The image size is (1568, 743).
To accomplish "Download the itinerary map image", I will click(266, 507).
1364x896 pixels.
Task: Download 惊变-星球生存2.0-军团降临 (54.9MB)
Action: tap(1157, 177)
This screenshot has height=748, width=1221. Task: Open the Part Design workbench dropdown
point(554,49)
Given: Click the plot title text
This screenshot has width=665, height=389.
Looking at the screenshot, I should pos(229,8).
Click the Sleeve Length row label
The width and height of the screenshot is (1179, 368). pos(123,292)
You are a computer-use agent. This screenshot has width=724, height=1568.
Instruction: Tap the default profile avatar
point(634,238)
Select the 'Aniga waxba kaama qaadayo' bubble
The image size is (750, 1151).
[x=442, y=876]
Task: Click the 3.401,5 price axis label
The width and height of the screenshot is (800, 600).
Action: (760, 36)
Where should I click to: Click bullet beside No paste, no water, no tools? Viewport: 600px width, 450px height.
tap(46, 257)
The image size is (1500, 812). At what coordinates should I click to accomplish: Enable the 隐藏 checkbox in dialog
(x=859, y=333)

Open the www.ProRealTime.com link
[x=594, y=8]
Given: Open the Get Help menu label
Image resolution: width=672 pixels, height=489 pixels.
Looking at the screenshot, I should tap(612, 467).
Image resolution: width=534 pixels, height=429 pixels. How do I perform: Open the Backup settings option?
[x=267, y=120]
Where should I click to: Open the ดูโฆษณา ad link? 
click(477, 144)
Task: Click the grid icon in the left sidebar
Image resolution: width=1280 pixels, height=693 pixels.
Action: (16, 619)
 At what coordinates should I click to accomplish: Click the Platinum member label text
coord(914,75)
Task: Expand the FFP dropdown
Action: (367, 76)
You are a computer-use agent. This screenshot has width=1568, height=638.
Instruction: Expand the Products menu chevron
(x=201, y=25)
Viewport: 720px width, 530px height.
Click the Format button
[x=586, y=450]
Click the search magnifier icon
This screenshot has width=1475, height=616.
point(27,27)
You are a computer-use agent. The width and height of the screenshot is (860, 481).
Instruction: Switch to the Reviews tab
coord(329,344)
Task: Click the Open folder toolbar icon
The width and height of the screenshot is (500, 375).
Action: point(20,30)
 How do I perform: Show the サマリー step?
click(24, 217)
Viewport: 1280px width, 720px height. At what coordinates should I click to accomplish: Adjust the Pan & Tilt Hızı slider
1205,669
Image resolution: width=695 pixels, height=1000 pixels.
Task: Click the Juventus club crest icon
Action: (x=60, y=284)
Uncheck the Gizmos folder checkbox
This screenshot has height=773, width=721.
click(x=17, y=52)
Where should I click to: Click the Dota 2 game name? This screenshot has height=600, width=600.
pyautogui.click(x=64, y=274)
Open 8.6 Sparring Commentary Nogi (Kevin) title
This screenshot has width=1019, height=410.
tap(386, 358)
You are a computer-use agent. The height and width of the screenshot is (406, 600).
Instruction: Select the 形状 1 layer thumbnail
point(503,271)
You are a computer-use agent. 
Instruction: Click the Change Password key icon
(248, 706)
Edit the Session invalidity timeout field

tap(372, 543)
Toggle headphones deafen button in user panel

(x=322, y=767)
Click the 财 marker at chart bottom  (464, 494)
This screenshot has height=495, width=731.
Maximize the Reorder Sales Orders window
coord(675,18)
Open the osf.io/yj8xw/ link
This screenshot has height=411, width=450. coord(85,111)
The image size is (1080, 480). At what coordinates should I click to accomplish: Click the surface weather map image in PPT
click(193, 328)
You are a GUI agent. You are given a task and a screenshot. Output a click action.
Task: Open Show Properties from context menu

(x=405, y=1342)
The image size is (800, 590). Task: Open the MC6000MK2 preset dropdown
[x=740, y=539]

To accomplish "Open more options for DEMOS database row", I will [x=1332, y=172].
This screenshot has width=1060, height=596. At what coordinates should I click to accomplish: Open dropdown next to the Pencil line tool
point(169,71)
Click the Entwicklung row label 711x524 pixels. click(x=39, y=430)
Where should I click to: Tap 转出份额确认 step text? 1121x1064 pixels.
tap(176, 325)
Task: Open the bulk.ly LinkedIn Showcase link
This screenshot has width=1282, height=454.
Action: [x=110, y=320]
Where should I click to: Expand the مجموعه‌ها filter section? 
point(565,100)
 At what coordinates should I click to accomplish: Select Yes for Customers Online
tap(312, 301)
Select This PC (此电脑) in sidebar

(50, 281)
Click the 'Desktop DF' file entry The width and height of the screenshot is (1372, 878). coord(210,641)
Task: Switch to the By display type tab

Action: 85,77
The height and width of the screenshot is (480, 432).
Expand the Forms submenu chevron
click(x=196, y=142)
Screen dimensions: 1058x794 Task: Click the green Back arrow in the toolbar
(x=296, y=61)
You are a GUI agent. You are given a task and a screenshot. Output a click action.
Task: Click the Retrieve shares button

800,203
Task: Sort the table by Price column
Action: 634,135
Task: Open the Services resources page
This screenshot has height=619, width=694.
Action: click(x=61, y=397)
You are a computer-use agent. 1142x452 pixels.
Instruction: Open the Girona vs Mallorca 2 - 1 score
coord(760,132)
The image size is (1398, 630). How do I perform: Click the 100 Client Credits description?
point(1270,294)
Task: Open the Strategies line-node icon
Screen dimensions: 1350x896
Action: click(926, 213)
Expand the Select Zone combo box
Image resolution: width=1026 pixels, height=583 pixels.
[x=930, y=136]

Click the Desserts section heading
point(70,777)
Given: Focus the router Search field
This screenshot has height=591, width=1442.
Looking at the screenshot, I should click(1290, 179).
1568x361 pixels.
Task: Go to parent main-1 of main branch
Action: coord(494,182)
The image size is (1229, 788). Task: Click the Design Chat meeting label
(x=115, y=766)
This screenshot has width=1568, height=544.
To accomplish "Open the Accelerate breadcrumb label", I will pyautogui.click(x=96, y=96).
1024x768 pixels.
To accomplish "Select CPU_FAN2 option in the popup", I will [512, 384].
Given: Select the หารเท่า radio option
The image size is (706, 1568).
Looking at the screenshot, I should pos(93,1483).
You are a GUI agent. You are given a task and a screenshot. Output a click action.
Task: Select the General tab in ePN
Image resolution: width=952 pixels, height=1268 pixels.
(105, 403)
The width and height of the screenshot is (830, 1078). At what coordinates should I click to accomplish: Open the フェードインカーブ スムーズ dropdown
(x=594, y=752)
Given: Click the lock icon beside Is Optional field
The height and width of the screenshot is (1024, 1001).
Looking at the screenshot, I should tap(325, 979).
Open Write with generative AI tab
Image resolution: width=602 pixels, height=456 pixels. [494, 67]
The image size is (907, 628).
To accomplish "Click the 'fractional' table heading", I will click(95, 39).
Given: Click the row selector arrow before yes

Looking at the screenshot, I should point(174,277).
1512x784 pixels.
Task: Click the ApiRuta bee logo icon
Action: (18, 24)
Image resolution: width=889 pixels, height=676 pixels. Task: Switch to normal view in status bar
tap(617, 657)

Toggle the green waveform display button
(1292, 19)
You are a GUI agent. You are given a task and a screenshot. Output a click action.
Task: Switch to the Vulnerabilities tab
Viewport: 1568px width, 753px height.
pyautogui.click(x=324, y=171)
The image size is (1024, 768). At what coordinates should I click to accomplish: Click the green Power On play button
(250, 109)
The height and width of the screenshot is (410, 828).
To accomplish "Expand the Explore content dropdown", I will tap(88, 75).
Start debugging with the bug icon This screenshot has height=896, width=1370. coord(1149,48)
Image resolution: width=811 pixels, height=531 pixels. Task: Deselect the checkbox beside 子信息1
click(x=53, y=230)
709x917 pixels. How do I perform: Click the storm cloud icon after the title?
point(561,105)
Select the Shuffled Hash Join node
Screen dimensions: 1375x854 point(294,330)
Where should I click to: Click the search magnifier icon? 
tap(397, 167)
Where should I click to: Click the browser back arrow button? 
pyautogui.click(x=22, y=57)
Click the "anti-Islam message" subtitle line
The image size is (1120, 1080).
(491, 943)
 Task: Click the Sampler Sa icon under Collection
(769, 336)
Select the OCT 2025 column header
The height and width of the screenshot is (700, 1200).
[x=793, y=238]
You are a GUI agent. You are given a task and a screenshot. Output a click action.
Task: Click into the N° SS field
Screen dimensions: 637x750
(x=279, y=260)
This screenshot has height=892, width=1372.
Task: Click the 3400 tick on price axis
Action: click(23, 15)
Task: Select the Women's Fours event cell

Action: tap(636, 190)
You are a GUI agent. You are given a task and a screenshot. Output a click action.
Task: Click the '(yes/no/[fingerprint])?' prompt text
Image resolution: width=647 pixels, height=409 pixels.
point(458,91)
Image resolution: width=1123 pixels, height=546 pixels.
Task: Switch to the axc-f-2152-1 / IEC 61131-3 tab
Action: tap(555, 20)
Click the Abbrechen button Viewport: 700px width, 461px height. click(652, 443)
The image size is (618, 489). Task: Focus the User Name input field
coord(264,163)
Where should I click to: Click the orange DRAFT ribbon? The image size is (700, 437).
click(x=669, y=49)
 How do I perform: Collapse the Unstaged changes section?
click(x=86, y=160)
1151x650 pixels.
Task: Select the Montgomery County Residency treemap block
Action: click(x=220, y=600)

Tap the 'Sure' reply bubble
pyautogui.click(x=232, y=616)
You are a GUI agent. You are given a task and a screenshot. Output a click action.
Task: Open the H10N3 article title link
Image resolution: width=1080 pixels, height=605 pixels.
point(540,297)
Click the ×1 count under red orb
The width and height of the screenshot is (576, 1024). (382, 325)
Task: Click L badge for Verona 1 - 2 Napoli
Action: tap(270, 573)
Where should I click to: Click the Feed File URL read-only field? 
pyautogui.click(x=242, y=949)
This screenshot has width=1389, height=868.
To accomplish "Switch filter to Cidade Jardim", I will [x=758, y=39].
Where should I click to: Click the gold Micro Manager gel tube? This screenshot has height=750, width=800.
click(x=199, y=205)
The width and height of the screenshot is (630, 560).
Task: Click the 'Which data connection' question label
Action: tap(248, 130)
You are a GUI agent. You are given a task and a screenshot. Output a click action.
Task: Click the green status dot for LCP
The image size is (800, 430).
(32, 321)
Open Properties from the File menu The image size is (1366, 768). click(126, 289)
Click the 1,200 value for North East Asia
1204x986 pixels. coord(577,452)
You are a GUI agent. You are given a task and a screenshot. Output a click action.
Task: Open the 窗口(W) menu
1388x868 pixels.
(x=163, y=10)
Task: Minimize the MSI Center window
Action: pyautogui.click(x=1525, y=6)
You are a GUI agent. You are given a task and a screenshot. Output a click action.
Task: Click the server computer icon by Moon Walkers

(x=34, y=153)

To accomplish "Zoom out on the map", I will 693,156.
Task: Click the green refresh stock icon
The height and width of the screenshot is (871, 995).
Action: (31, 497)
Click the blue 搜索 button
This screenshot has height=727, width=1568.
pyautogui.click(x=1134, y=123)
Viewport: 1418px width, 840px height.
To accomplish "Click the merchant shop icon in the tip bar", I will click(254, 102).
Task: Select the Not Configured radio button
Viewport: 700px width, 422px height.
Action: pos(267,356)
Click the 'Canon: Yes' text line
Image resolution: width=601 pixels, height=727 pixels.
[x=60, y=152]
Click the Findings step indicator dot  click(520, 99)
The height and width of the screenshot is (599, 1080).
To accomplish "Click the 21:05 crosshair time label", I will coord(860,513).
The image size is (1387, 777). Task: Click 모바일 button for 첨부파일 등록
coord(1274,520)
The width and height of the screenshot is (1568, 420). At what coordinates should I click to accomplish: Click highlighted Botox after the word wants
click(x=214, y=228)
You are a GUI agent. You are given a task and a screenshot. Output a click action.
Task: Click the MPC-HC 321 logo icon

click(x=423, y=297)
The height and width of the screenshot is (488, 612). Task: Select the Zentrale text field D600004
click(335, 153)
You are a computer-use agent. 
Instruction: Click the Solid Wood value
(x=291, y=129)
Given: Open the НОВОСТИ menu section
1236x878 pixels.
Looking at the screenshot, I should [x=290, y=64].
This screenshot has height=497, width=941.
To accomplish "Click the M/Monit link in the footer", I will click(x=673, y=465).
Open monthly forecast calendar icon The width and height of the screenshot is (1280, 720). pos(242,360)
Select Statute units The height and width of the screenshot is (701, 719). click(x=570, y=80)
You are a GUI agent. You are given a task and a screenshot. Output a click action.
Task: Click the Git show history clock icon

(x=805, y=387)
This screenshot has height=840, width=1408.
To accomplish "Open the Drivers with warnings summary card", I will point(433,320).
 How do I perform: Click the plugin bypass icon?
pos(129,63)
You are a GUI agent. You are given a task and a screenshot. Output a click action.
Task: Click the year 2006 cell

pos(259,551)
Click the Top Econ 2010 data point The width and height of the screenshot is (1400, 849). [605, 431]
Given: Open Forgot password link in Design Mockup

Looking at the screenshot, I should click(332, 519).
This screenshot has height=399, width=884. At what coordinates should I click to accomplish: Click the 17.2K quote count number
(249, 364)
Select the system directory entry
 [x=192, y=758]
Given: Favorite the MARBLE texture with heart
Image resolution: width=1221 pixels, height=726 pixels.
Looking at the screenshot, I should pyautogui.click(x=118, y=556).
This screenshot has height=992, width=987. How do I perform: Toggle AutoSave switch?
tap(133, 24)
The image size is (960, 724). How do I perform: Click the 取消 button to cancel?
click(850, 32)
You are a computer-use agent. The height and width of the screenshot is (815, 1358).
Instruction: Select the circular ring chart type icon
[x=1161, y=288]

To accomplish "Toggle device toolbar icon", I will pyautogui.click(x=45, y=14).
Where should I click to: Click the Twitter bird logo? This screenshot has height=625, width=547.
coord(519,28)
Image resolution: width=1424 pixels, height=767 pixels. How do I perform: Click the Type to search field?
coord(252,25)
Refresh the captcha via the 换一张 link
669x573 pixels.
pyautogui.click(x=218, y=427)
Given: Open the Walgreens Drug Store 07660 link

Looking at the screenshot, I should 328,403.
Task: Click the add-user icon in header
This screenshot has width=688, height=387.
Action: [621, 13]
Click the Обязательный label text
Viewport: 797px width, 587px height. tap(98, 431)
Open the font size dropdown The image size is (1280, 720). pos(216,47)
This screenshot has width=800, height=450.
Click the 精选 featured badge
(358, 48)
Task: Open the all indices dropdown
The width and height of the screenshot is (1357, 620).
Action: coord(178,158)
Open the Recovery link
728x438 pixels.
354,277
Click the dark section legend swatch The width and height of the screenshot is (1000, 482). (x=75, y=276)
******
## [PROMPT]
Quote the records above from their first line through the line containing "Select the 'Aniga waxba kaama qaadayo' bubble", both ends included.

## [TASK ANSWER]
The image size is (1568, 743).
To accomplish "Download the itinerary map image", I will click(266, 507).
1364x896 pixels.
Task: Download 惊变-星球生存2.0-军团降临 (54.9MB)
Action: tap(1157, 177)
This screenshot has height=748, width=1221. Task: Open the Part Design workbench dropdown
point(554,49)
Given: Click the plot title text
This screenshot has width=665, height=389.
Looking at the screenshot, I should pos(229,8).
Click the Sleeve Length row label
The width and height of the screenshot is (1179, 368). pos(123,292)
You are a computer-use agent. This screenshot has width=724, height=1568.
Instruction: Tap the default profile avatar
point(634,238)
Select the 'Aniga waxba kaama qaadayo' bubble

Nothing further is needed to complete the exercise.